You’re making an important presentation to the senior management. Naturally, you feel jittery since you want to impress them.
But the more you want to ace it, the more nervous you become.
Eventually, this causes you to flub your lines. Judging from senior management’s expressions, they are hardly impressed.
What would you do in the aftermath?
Beat yourself up for your failure, or accept that it’s time to improve on your weak presentation skills?
Given that we live in a results-driven society in Singapore, it is generally instinctive to start berating ourselves after a failure and be ashamed of our weaknesses.
Our strong social comparison culture and need to maintain “face”, also makes us overemphasise the importance of how others perceive us.
“These two factors cause us to cover up any potential signs of weaknesses, so we may be seen in a better light,” explained Mr Jonathan Kuek, a mental health researcher based in Singapore.
In evolutionary times, our weaknesses had a specific purpose: to ensure the survival of our species.

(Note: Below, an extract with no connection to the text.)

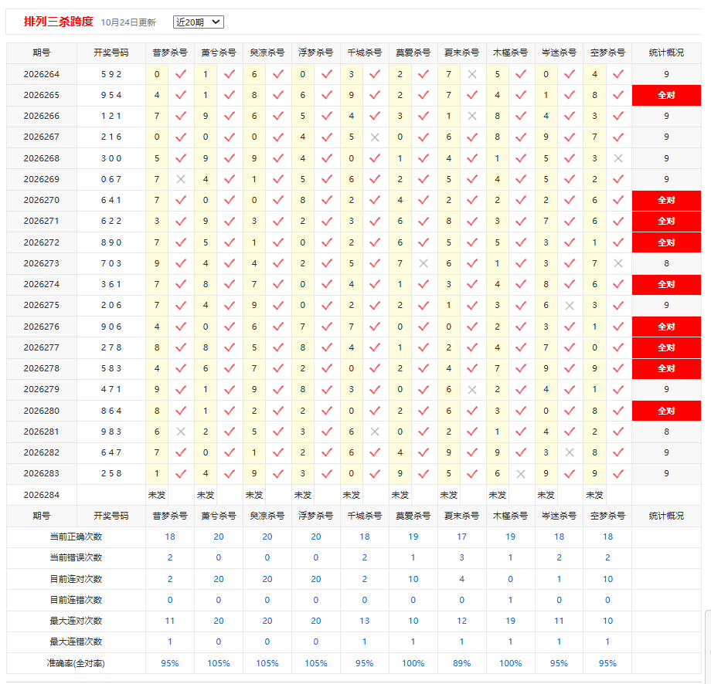Click the gray X in row 2026264
The width and height of the screenshot is (711, 684).
tap(472, 74)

Mr Kuek added: “Our weaknesses served as an alarm or warning of sorts, that we may not be adequately suited to thrive in certain circumstances.”
“However, as we evolved, this function became less salient. In modern times, our weaknesses provide us with a map on personal development and growth, helping us achieve a better version of ourselves.”

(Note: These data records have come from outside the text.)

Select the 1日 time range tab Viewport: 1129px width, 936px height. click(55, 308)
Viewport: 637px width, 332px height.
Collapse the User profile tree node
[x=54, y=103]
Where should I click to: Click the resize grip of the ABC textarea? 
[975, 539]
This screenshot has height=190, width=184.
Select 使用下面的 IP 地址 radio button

For instance, our weaknesses could act as a driving force to motivate us to change something we are unhappy with.
Or they could teach us to embrace them, as part of who we are, and work around them.
Mr Kuek elaborated that accepting our weaknesses can be liberating as it provides a sense of relief from fixating on what we are unwilling or unable to change easily.
It could also lead to greater self-awareness and personal development as we learn new skills or take on new experiences.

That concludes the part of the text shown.